── PAGE TEXT ──
The use of technology to improve productivity continues to evolve. In Modern Times, Tramp had to keep up with the crazy pace of the assembly line; in contemporary public administrations, employees have to comply with what is mandated by monitoring and reporting technologies; in today’s World Bank — I’m exaggerating a bit — we are asked to record everything we do in the multiple Bank systems. A legitimate question to ask is whether the reliance on monitoring and reporting technologies improves service delivery or, instead, whether it forces motivated civil servants or employees to waste time “feeding the beast”.
To understand how monitoring and reporting technologies--such as e-government projects aimed at increasing the transparency and accountability of public sector organizations--can improve the quality of public service delivery, in a recent a paper we provide a fresh look at how such technologies can enable Pay for Performance (PFP) contracts, that is, contracts in which compensation depends upon the measured quality of outcomes (made possible by monitoring and reporting technologies). Starting from the premise that measurement of public sector organizations’ outcomes is costly, and that civil servants care about citizens’ satisfaction but only to a certain extent, we discuss when it is optimal to rely on PFP contracts, when it is not, how such contracts should be designed, and what is gained by investing in monitoring and reporting technologies.
One lesson we draw from our analysis is that organizations should consider introducing a monitoring and reporting technology only if it does not impose too high of a burden on the employees, and/or if employees are not sufficiently motivated. We also show that, if there are more and less motivated employees, an effective way to sort them is to offer them different contract options designed in a way that the less motivated employees opt for pay for performance schemes, while the more motivated ones opt for old-fashioned contracts, with lower pay but no reporting requirements.
Two examples help us understand the kind of situations we have in mind. First consider a hospital director who wants to improve the quality of patients’ care that depends on the number of hours doctors work and on the quality of the care they provide, among other things. It is easy to observe the number of hours that doctors work, but immediately assessing the quality of their care is not. In order to improve doctors’ incentives to provide better care, the director may consider linking their compensation not only to the hours they spend in the hospital, but also to the quality of the care they provide. Since the latter is not directly measurable, the hospital can set up a costly monitoring and reporting system, which requires doctors to report how they take care of each patient, and make part of the doctors’ pay linked to the quality of the these reports. Of course, filling a detailed report detracts precious time from actual patients’ care. This means that the decision of whether to adopt a PFP contract (and how to design it) should carefully weigh costs and benefits.
───
TASKS TO PERFORM —
1 - Answer from the passage on pay for performance:
(a) In Modern Times, who had to keep up with the pace of the assembly line?
(b) When employees differ in motivation, which contract option do the less motivated ones choose?
(c) In the hospital example, what about doctors' work is easy to observe?
2 - Carry on the passage on pay for performance, starting after its final sentence.
The listing after this point is separate material, unrelated to the passage on pay for performance.
── EXERCISE DATA ──
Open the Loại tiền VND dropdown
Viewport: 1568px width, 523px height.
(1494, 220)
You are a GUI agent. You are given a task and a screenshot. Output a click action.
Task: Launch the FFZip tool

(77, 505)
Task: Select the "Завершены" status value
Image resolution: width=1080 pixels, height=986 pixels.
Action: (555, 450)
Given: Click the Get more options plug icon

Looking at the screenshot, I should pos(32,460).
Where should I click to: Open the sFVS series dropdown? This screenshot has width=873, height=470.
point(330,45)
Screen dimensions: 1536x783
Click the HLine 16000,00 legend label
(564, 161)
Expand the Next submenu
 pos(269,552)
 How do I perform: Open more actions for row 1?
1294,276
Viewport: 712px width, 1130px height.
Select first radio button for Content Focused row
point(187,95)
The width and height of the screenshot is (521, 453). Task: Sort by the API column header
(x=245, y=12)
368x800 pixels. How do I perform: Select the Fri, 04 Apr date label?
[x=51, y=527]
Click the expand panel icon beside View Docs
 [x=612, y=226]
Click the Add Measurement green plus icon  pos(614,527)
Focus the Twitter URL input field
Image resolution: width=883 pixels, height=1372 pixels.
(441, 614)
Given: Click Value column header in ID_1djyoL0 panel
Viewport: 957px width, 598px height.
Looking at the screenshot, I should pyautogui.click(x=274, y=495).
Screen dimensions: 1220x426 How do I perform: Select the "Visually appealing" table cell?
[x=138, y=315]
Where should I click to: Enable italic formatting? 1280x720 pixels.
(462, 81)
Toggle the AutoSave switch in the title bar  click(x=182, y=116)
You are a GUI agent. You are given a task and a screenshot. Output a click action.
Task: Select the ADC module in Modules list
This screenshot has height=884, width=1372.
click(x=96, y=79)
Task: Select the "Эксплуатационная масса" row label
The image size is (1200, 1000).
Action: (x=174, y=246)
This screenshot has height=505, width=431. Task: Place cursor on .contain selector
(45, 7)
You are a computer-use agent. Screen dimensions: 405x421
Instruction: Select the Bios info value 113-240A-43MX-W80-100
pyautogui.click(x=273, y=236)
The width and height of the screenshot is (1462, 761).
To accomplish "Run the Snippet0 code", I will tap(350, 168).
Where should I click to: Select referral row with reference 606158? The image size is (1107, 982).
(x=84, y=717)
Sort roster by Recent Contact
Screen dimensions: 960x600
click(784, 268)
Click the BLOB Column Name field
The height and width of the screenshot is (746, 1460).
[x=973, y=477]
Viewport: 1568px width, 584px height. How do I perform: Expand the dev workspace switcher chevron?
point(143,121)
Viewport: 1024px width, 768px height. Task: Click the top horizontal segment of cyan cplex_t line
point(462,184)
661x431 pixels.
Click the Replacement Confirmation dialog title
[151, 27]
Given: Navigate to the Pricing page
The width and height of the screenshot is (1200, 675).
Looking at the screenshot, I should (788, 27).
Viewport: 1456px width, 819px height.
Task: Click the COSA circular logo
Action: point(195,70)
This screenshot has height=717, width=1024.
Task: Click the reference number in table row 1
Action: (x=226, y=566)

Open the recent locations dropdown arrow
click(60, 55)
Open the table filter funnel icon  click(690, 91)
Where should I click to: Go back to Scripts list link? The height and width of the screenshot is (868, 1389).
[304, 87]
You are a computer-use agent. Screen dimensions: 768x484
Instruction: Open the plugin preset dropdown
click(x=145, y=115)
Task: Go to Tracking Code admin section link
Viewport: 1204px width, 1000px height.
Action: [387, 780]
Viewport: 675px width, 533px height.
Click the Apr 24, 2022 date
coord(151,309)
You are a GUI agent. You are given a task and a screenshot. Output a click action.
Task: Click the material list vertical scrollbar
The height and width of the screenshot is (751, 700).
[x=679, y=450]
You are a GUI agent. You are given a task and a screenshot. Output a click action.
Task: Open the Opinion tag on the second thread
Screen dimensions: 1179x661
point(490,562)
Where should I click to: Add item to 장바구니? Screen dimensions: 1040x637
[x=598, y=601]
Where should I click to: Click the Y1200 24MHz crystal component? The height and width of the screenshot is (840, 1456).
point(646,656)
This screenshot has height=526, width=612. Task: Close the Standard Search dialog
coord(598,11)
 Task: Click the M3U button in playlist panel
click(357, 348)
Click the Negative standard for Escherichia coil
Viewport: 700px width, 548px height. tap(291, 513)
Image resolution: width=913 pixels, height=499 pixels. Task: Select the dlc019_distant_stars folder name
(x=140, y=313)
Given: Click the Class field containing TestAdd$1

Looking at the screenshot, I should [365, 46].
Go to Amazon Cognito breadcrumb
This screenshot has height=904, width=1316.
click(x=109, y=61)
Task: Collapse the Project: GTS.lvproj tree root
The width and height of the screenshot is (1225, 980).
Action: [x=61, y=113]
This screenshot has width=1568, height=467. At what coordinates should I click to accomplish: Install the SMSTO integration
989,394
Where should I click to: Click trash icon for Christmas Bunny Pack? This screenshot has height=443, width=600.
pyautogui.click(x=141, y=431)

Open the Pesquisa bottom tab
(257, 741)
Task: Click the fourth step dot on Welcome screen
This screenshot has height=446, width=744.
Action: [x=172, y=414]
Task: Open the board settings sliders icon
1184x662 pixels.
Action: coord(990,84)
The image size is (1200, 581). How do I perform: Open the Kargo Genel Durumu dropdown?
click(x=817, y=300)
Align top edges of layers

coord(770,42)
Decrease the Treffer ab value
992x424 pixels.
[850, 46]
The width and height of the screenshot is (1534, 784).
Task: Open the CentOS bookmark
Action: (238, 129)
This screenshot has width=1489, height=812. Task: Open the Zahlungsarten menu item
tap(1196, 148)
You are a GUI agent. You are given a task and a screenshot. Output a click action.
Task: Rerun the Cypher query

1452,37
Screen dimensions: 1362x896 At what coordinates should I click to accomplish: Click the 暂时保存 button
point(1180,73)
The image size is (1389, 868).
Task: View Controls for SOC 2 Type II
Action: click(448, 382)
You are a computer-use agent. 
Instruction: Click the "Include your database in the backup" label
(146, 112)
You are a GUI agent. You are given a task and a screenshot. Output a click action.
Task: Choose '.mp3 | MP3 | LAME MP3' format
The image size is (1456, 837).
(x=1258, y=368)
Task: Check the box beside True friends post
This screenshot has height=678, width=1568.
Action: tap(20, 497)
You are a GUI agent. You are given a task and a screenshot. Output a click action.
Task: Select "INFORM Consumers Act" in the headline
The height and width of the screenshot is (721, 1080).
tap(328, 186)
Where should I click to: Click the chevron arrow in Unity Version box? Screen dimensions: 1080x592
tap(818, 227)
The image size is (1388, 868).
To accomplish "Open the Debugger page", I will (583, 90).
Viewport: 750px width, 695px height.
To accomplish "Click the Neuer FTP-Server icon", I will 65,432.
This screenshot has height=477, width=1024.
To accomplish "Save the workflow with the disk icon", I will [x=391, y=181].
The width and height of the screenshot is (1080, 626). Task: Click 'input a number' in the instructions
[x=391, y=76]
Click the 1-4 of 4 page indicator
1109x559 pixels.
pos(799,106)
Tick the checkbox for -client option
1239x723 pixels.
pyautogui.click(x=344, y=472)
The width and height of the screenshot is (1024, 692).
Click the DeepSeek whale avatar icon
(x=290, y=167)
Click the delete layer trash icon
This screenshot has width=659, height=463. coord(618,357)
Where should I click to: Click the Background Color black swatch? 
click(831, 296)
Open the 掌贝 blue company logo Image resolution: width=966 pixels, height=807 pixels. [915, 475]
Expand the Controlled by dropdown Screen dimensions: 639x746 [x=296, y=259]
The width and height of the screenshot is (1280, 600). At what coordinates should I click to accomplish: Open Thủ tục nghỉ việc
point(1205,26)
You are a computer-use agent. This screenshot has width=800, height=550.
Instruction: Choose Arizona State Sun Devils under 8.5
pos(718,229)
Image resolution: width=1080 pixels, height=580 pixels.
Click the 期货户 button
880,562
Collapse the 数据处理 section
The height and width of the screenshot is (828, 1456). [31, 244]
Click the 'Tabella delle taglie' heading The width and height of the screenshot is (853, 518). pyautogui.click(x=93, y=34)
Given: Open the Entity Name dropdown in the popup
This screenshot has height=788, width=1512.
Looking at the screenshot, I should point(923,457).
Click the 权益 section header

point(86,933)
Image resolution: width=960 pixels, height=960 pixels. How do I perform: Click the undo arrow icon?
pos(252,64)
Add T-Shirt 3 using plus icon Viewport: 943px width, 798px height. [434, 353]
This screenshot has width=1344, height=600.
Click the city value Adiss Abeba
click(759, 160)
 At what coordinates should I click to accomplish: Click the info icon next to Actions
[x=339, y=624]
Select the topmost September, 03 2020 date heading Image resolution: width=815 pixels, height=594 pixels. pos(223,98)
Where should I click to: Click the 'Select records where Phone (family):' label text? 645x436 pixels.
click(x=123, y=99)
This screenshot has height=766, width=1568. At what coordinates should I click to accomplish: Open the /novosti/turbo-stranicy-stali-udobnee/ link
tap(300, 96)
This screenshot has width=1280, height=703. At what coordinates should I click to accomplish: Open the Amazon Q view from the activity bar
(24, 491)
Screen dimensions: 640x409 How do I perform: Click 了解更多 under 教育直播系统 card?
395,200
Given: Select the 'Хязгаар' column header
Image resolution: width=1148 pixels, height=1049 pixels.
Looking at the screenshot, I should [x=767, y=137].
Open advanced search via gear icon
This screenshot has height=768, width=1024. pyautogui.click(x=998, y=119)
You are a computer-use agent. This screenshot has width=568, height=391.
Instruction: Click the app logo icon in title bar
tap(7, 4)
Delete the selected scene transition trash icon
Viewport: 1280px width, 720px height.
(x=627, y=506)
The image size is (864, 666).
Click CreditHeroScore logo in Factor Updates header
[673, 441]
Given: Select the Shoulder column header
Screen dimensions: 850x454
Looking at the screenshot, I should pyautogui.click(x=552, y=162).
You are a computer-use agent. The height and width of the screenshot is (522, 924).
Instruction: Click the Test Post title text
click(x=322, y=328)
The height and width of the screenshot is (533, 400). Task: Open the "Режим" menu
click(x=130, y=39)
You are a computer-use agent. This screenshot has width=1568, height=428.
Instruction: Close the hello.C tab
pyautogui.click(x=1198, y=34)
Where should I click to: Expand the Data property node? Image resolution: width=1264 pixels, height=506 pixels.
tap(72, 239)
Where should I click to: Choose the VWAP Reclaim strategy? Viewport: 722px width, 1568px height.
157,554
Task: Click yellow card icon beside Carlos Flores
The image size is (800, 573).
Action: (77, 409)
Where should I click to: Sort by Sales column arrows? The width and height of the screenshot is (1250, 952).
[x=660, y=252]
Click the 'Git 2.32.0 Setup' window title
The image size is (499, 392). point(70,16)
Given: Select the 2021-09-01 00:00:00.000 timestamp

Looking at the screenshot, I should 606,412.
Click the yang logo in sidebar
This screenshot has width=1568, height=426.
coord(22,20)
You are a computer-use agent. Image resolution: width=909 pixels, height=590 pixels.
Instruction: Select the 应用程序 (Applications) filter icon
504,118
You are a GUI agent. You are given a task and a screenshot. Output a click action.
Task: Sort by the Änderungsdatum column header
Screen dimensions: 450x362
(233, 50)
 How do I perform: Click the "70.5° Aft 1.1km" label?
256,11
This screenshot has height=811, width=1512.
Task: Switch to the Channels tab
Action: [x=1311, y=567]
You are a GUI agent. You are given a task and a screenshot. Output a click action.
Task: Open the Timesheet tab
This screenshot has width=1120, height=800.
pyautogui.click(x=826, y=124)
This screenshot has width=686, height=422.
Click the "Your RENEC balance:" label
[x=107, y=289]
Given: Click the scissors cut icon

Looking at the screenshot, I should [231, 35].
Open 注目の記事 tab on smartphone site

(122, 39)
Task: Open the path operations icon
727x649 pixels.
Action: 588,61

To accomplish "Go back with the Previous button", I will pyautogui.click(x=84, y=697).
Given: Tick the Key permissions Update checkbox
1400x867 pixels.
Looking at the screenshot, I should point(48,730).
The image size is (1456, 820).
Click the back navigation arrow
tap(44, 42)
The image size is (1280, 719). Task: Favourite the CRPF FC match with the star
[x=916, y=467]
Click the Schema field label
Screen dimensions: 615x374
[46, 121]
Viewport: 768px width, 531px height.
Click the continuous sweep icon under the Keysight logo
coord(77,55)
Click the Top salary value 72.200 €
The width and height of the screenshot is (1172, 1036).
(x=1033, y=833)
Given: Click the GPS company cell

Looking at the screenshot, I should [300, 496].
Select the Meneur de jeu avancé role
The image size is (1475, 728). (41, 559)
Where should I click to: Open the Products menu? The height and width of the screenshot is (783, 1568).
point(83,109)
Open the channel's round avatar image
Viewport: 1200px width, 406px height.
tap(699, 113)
───
EXERCISE ANSWERS —
1 -
(a) Tramp.
(b) Pay for performance schemes.
(c) The number of hours doctors work.

2 -
Similarly, consider the case of a school principal who cares about students’ learning, which depends on the number of hours kids are taught and on the quality of teaching. As before, assume that hours are observable, but the quality (of teaching) is not. In order to improve teachers’ incentives to teach well, the principal may consider linking teachers’ compensation to the results of a proficiency test that students are asked to take. Since the results of such a test are an imperfect measure of what kids have actually learned at school, and the preparation of such tests is costly (in terms of hours subtracted from actual teaching), we are again in the presence of trade-offs.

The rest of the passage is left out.